Часть бессарабского населения была депортирована в различные регионы Советского Союза. Прежде всего в Казахстан. Это были люди самых разных национальностей: молдаване и греки, украинцы и очень много русских. Без предъявления каких-либо обвинений.

Тогда мы были в ужасе, а потом мы поняли: советские войска освободили территорию, а им негде расположиться. При этом очень много военных с семьями. За один-два года не построишь же новый город, не разместишь казармы... Раньше я не разбирался в сталинских преступлениях. Мы так ждали нашего освобождения, а потом дождались, как говорится. Лишили нас крова, имущества и отправили в ссылку. А теперь, понимаете, я это стараюсь объяснить... Но, когда объясняешь, невольно получается так, что наполовину оправдываешь.

Самый страшный момент в пути был, когда нас разъединили с отцом. Где-то под Челябинском состав остановился и стали отделять женщин и детей от мужчин. Мужчин — в Свердловскую область на лесоповал, а нашу семью в числе многих других — в Казахстан. Мы оказались в Акмолинской области, в 31-м посёлке, который назывался Интернациональный. Все посёлки были населены ссыльными. Например, 26-й — это АЛЖИР, Акмолинский лагерь жён изменников родины. Так мы очутились в Казахстане. Мне было десять лет.

— Неужели Вам никак не объяснили то, что с Вами произошло?

— Ну, естественно, надо было найти какое-то обоснование. И через полгода начали создавать документы, на основании которых нас выселяли. Они носили абсолютно фантастический характер. Ещё через два года отца выпустили. Чтобы как-то обосновать нашу депортацию, ему приписывали, что он был буржуем, что у него было восемнадцать слуг, что он заплатил миллион финотделу в качестве даже не знаю чего. Ничего этого не было. У нас была единственная служанка, которая приходила раз в неделю помогать бабушке мыть пол, наводить порядок. И мой отец невольно проявил огромное мужество. Его не пытали, когда заставляли подписать это. Его просто так: «Не хочешь — постой на морозе и подумай». В одних носках почти. Он там пять-семь минут постоит — были декабрьские сорокаградусные морозы — и начинает кричать: «Подпишу, подпишу!» — «Ну, пожалуйста, вот, подписывай». Мой отец смотрит: восемнадцать слуг, миллион финотделу — и падает ручка из рук. Так и не подписал. Не из храбрости и мужества, а из боязни, что будет ещё хуже. Через два года его выпустили, и он нас нашёл в Казахстане, мы воссоединились. С одной стороны, Сталин нас наказал, а с другой — спас.
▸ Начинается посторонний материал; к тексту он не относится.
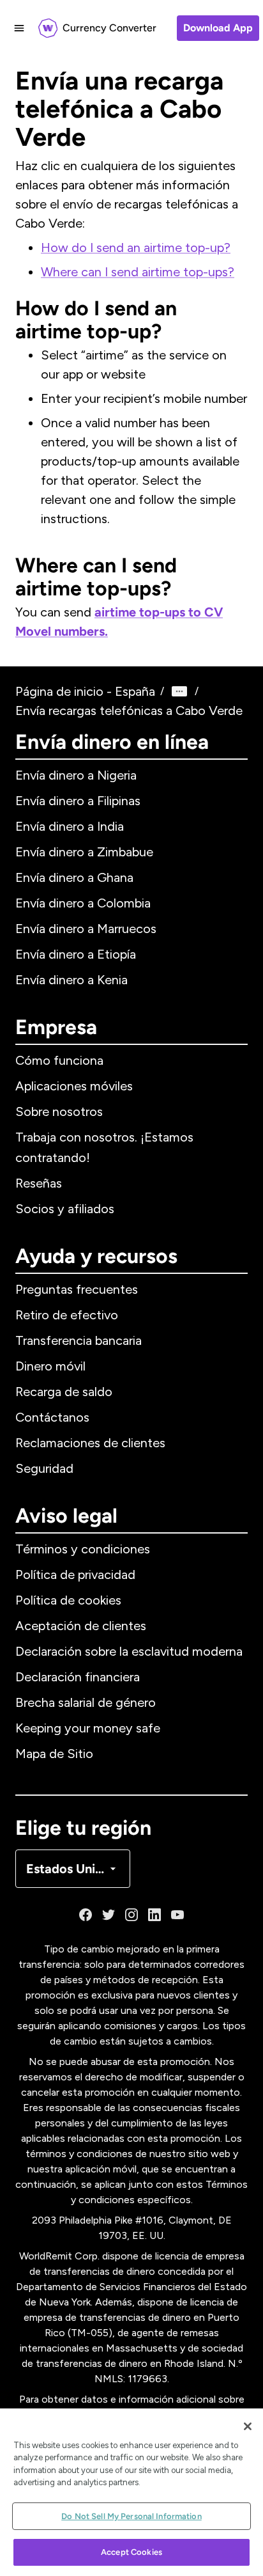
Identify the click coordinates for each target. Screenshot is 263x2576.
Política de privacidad (75, 1574)
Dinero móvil (50, 1366)
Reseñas (38, 1183)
«С одной стороны, Сталин нас наказал, а с другой — спас»
Потому что все наши родственники, которые остались в Бессарабии, во время Отечественной войны, когда Бессарабию опять захватили немцы и румыны, все евреи были уничтожены в гетто. Если б мы там остались, я бы сейчас тут не сидел. Так что, получается, меня Сталин спас. И часть еврейского контингента Бессарабии. Нас депортировали за неделю до начала войны, 13 июня 1941-го. О том, что началась война, мы узнали в дороге. Состав шёл очень долго.

— А как Вы жили в Казахстане?

— Наш посёлок входил в колхоз Новый Быт. Я учился в местной семилетке и одновременно с двенадцати лет работал зимой колхозным писарем, потому что грамотных людей было очень мало. Оформлял конторские книги, и за это мне начисляли трудодни. А летом пас телят, работал на сенокосе, на конной волокуше. Мне это всё пошло на пользу. Иначе я бы был сахарным городским ребёнком. Я познал и нужду, и деревенский быт, освоил крестьянский труд, и отсюда у меня такое тяготение к русскому фольклору, к русской поэзии.

«Я познал и нужду, и деревенский быт, освоил крестьянский труд, и отсюда у меня такое тяготение к русскому фольклору, к русской поэзии»
Всё это было впитано в самом раннем детстве. А как ни странно, хотя посёлок назывался Интернациональный, казахов там не было. Это был специальный посёлок для ссыльных. Первого казаха в жизни я увидел лишь в 1946-м, когда мы переехали из 31-го посёлка, уже с отцом, в город Акмолинск. Нынешнюю Астану.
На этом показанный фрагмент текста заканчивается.